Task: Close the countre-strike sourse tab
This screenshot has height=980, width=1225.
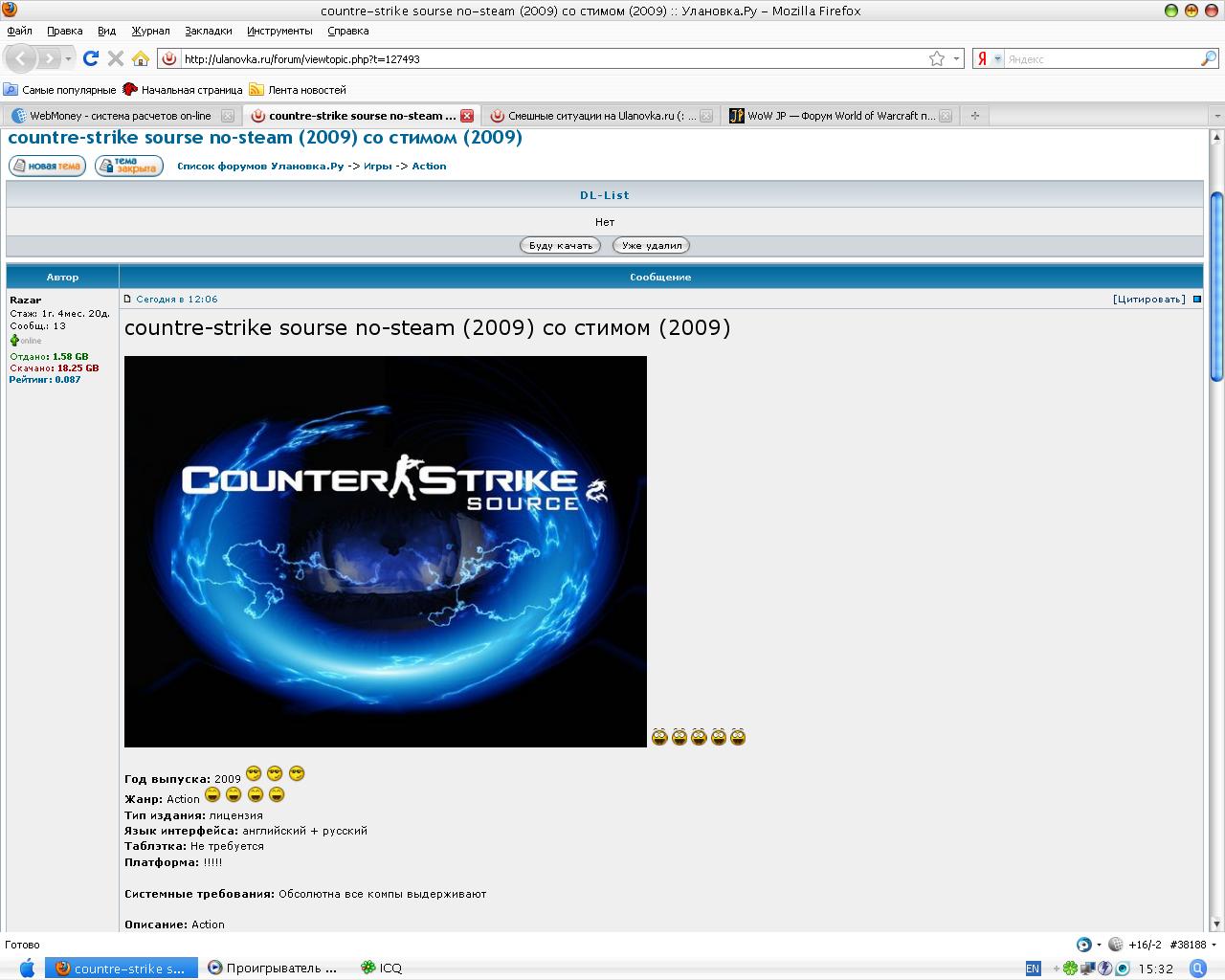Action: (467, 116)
────────────────────
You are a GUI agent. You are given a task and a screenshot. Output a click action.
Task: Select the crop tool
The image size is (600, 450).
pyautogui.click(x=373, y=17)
────────────────────
Problem to solve.
Could you rewrite the material from the line with "Task: Close the countre-strike sourse tab" to the line with "Action: (467, 116)", both lines included, shifting each answer coordinate by -71 and leaving every other number unchanged? Leave the pictures out.

Worked solution.
Task: Close the countre-strike sourse tab
This screenshot has height=980, width=1225.
Action: (396, 45)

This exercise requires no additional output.